@Vertigon: Well... Bad news, or very bad news, soldier?... WRONG ANSWER!... I can't hear ya!... That's right, here's your very bad news for your hardcore marine ass, because the Empire doesn't need any other kind of ass!... WHAT ARE YOU LOOKING AT? GET GOING!
Nice development of the story, and nice twist in the end. This goes a long way to keep readers interested, making them think and wonder.
Your biggest fault, as I see it, is genre confusion. You've got a verbal conversation in mind, but, possibly, literary clichés make you try to write a regular action piece. Verbal conversation requires believable language, and not only in dialogue, but throughout the story.

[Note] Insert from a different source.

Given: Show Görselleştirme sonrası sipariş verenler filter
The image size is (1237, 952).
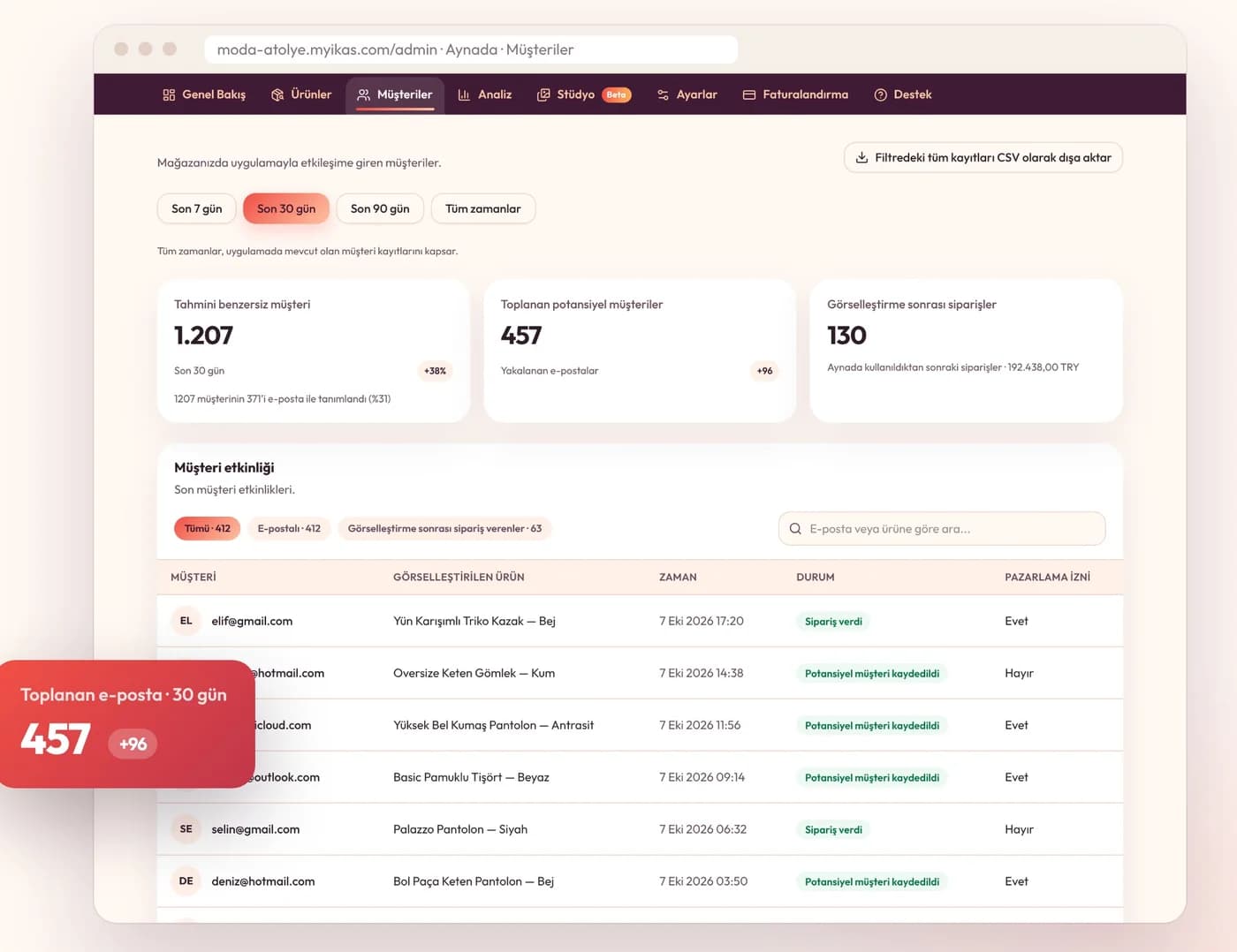Looking at the screenshot, I should pos(444,528).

And, well, I'm having a hard time imagining an ex-con soldier start his story with "In the dim glow of dawn..." In a first-person piece, in general, language is very important. If you do it wrong, the reader's reaction may range from "Is he joking?" to "Hm... Experimental pieces aren't really my thing." As a fiction writer, you have to be an actor inside, so my advice if you're going to work on this piece further, would be to try to get into the shoes of the protagonist, put on a funny accent, and tell this same story, addressing an appropriate audience. Maybe some jargon to taste would be a good thing.

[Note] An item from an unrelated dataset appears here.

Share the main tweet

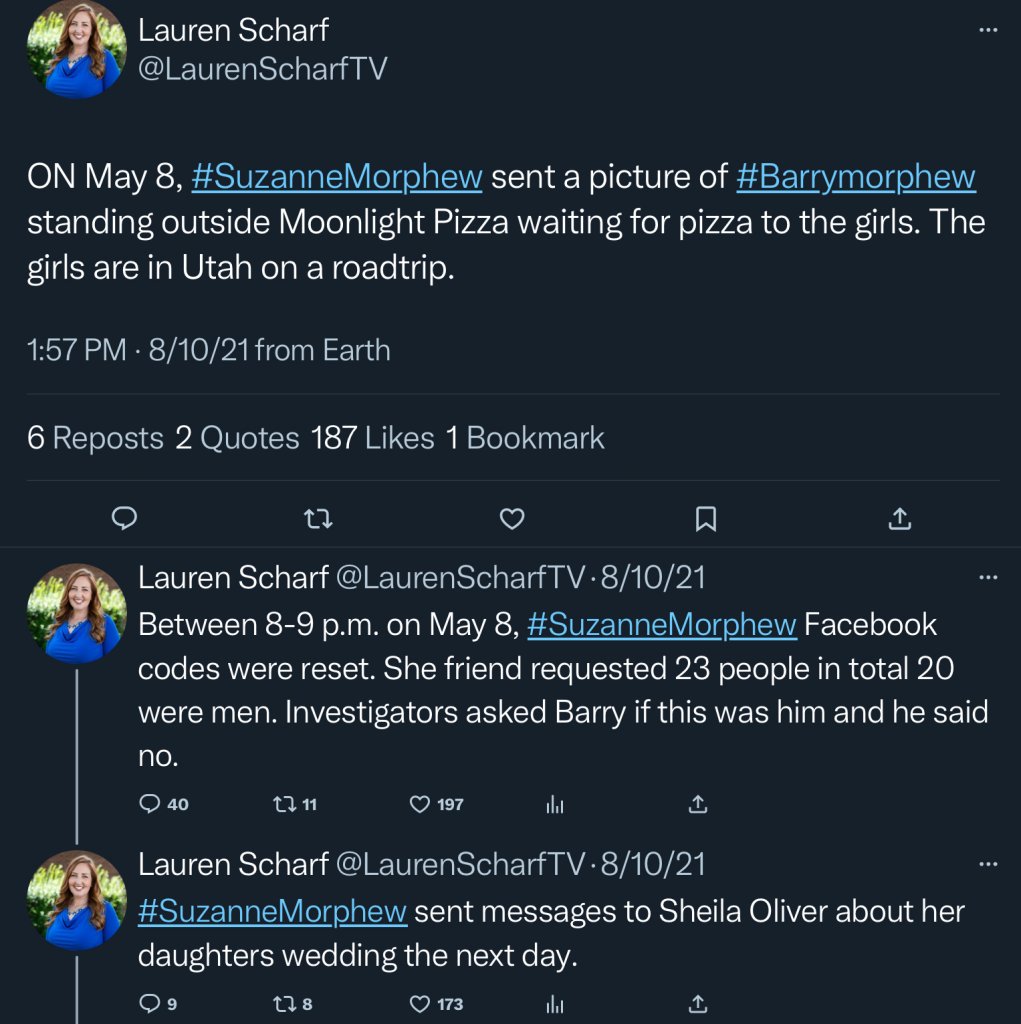pyautogui.click(x=899, y=518)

And while you do that, pay attention to dialogue-tags. It goes without saying that no one speaks like that in real life. More importantly, no one writes like that. Your dialogue-tags attract a lot of attention. I at first, after getting to "I exclaim", read only the dialogue tags. It may be because in your dialogue they're so redundant that they are a part on their own, so if you omitted the dialogue leaving only the dialogue-tags, you wouldn't miss anything. Keeping both parts is probably a bad idea, and I'll leave it up to you to decide which one you like most. However, if you decide on characters' words, a way to reduce the prominence of dialogue-tags lies in simplifying them. "Exclaim", "snarl", and "concede" are pretty fancy. Simpler substitutes are "say", "ask", "reply", and that's pretty much it. Well, "shout" for very tense situations... Hm, I lied. Technically, you can keep both parts, but you have to turn the dialogue-tags into separate action lines. That is, instead "snarling", Jun would glare at the protagonist, lowering his gun with a hidden threat, probably.
My biggest gripe, however, is that the story is in the same old space war, planet under orbital bombardment setting. Although, I suspect that it's related to some video game which I haven't played.